Die Schwierigkeit ist, dass es eine Haltungsfrage ist. Die kann nur jeder Mensch für sich selbst entscheiden und verfolgen. Dafür braucht es Offenheit. Wenn das jemand nicht möchte, werde ich das auch nicht vorschreiben. Ich kann nur dazu einladen, die GfK zu nutzen. Genauso braucht es auch Mut, die GfK zu verwenden, denn man gibt ja auch etwas preis, wenn man seine eigenen Bedürfnisse benennt.
Wie haben die Lehrer*innen in Ihrem Team auf die Workshops reagiert?
Generell ist es gut bis sehr gut im Team angekommen. Gleichzeitig gibt es auch kritische Stimmen, die ich auch nachvollziehen konnte. Sie haben die Diskussion belebt.
Glauben Sie, dass die Workshops langfristige Veränderungen in Ihrer Schule bewirken werden?
Das hoffe ich. Ich glaube, dass wir, dadurch dass wir so tief in das Thema eingestiegen sind, die Chance haben, dass sich etwas verändern wird, aber es wird davon abhängen, wie offen und empfänglich die einzelnen Personen im Team dafür bleiben. Ich bin aber überzeugt, dass es im Grossen und Ganzen einen positiven Effekt haben wird.
Was ist Ihrer Meinung nach nötig, um die GfK nachhaltig in die Praxis umzusetzen?

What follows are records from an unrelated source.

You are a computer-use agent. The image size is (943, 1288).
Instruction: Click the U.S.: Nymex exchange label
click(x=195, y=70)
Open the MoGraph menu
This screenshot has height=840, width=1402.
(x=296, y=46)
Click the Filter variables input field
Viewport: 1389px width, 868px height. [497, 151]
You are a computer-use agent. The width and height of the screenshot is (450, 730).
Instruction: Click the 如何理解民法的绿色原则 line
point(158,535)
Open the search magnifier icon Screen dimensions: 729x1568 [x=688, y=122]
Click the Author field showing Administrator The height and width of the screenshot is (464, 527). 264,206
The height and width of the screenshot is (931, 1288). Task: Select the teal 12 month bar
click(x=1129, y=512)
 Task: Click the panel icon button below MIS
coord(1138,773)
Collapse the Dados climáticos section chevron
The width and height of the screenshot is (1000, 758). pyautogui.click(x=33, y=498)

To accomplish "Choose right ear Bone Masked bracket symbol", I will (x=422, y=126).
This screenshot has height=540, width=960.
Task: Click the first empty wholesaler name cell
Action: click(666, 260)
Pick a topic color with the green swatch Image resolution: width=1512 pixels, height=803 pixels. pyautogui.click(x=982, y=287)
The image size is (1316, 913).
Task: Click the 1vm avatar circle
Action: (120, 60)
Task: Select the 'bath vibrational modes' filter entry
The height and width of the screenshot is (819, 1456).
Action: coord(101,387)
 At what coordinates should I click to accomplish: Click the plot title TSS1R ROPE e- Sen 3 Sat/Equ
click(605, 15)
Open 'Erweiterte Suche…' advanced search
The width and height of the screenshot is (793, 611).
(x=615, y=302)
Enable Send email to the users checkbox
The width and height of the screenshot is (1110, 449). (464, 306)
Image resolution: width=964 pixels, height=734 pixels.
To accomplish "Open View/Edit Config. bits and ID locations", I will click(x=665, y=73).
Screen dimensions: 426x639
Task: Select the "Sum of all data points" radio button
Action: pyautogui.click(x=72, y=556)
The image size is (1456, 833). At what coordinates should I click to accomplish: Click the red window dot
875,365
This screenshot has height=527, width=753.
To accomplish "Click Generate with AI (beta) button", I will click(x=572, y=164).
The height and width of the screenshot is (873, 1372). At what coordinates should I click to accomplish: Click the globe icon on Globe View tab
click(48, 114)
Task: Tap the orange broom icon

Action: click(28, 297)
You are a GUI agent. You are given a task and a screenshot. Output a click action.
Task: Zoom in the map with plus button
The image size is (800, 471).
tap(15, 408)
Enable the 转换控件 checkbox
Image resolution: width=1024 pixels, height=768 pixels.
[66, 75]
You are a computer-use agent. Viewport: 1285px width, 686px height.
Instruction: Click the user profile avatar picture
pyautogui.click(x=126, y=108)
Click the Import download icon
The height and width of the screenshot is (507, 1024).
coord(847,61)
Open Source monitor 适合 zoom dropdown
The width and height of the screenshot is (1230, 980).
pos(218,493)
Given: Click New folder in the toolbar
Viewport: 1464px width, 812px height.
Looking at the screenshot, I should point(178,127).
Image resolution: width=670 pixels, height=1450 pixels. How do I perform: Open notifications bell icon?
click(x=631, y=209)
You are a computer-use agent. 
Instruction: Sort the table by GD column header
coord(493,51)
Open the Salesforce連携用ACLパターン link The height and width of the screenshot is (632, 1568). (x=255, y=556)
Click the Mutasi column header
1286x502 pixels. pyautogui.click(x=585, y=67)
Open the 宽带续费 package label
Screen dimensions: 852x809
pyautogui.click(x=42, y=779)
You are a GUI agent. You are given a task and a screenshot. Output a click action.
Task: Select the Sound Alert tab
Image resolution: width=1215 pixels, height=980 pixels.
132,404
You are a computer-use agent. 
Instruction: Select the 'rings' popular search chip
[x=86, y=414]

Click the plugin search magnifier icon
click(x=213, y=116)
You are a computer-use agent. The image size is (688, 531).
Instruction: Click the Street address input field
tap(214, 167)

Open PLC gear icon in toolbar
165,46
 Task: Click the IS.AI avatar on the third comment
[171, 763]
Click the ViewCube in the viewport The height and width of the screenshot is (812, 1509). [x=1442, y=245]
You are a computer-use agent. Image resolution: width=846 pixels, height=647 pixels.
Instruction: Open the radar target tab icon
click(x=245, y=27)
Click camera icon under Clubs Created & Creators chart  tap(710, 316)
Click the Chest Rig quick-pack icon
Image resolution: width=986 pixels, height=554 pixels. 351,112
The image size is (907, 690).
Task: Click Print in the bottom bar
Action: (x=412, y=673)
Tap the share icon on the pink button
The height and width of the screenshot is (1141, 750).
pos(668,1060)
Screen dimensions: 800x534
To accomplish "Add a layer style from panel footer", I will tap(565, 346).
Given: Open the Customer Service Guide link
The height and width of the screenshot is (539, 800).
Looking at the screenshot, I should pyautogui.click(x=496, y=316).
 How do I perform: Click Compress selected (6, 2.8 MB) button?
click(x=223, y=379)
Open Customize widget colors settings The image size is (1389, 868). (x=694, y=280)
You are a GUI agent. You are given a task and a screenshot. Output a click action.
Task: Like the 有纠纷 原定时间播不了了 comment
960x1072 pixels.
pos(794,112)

Es ist wichtig, dass wir das Thema immer wieder aufgreifen. Es wäre denkbar, dass wir die GfK an einem konkreten Fall durchspielen: Was hätten wir hier besser machen können? Oder: Dass wir beispielsweise für Lehrer*innen-Konferenzen auffordern, vorab zu überlegen, wie etwas gesagt wird.
Allerdings gebe ich zu, es steht und fällt auch mit mir als Vorbild, wie ich als Schulleiter mit meinem Team kommuniziere. Genauso ist es, wenn wir den Kindern die GfK vermitteln. Wir müssen dies erst als Team vorleben, bevor wir dies weitervermitteln können. Wir sollten die GfK als einen längeren Prozess zu begreifen. Dann gelingt es, sie nachhaltig anzuwenden.
Was kann eine solche Weiterbildung Ihrer Meinung nach leisten und was nicht?
So eine Weiterbildung ist immer wie ein Blumenstrauss, aus dem jeder Mensch Blumen herausnehmen kann, die ihn ansprechen. Die nimmt er mit, und mit denen kann er machen, was er möchte. Selbst wenn jemand den ganzen Strauss mitnimmt, werden einzelne welke Blüten verblassen und andere lassen sich besser halten. Wichtig wäre, dass aus den Blumen Samen entstehen, um die GfK im eigenen Alltag wachsen zu lassen.